PASSAGE PROVIDED:
◆ ◆ ◆ ◆

Comparing Heat pumps
- What's the best an ideal heat pump could do?
- Taking the local weather into account...What do SEER and HSPF mean?
- Actual performance of heat pumps...
Evaluating heat pumps
A heat pump can be used to heat your house. Either instead of a furnace (mild climate) or in addition to a furnace (N. IN).They move thermal energy...
- from a "low temperature" place, either outside air ("air source" heat pump) or water below ground ("ground source" heat pump),
- to a "high temperature" place: inside of your house.
In the summer, you reverse the pumping of heat.. the cold temperature place is inside, and you pump heat to the outside (warmer). This is called "air conditioning"!
A gas furnace converts the chemical energy of the fuel to heat, and cannot have an efficiency more than 1.
A heat pump can theoretically transfer *more* heat energy than the electrical energy used to move the heat. But how much?
Heat pumps can be compared based on their "Coefficient of Performance", COP, which is a unitless ratio of heat delivered to the hot place / energy needed to get it there. $$c_\text{hp}=\frac{\text{Heat (energy) delivered}} {\text{Energy to *move* the heat}}.$$ In a course or unit on Thermodynamics, we would demonstrate that for an ideal ("Carnot") heat engine, the maximum coefficient of performance is a simple function of the absolute (degrees Kelvin above absolute zero) temperatures: $$c_\text{hp}=\frac{T_2}{T_2-T_1}.$$ where,
- $T_1$ is the temperature of the colder "reservoir" from which we're pulling heat and
- $T_2$, the target temperature inside the house that you're heating:
- $T_1 = 35$ F, the average temperature of air on a mild winter day with a low of freezing and a high of 42 F).
- $T_1 = 25$ F, the average temperature of air on a fairly cold winter's day in Goshen.
- $T_1 = 54$ F, the average temperature of groundwater 2 m down in Goshen throughout the winter.
Here are your calculations for $c_{hp}$ for these three different temperature combinations:
The meaning of the last row: An ideal heatpump would be able to move 16 Joules of heat for every 1 Joule of electricity when pulling heat out of a reservoir at 35 F and transferring that heat into a house at 68 F.

◆ ◆ ◆ ◆

INFORMATION PROVIDED:
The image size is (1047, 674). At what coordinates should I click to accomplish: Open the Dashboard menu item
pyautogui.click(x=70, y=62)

◆ ◆ ◆ ◆

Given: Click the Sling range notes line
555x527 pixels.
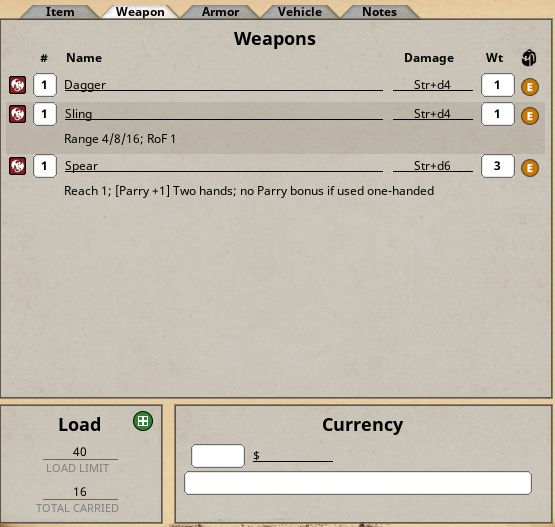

◆ ◆ ◆ ◆

WHAT YOU NEED TO DO:
1. Could you retype everything in the heat pump passage from "Comparing Heat pumps" down to "of your house.", word for word?
2. Answer these questions from the heat pump passage:
(a) What is the stated average temperature of groundwater 2 m down in Goshen throughout the winter?
(b) What efficiency can a gas furnace not exceed?
(c) What is reversing the pumping of heat in the summer called?
The rows have no connection to the heat pump passage.

SOLUTIONS TO EACH TASK:
1.
Comparing Heat pumps
- What's the best an ideal heat pump could do?
- Taking the local weather into account...What do SEER and HSPF mean?
- Actual performance of heat pumps...
Evaluating heat pumps
A heat pump can be used to heat your house. Either instead of a furnace (mild climate) or in addition to a furnace (N. IN).They move thermal energy...
- from a "low temperature" place, either outside air ("air source" heat pump) or water below ground ("ground source" heat pump),
- to a "high temperature" place: inside of your house.

2.
(a) 54 F
(b) 1
(c) Air conditioning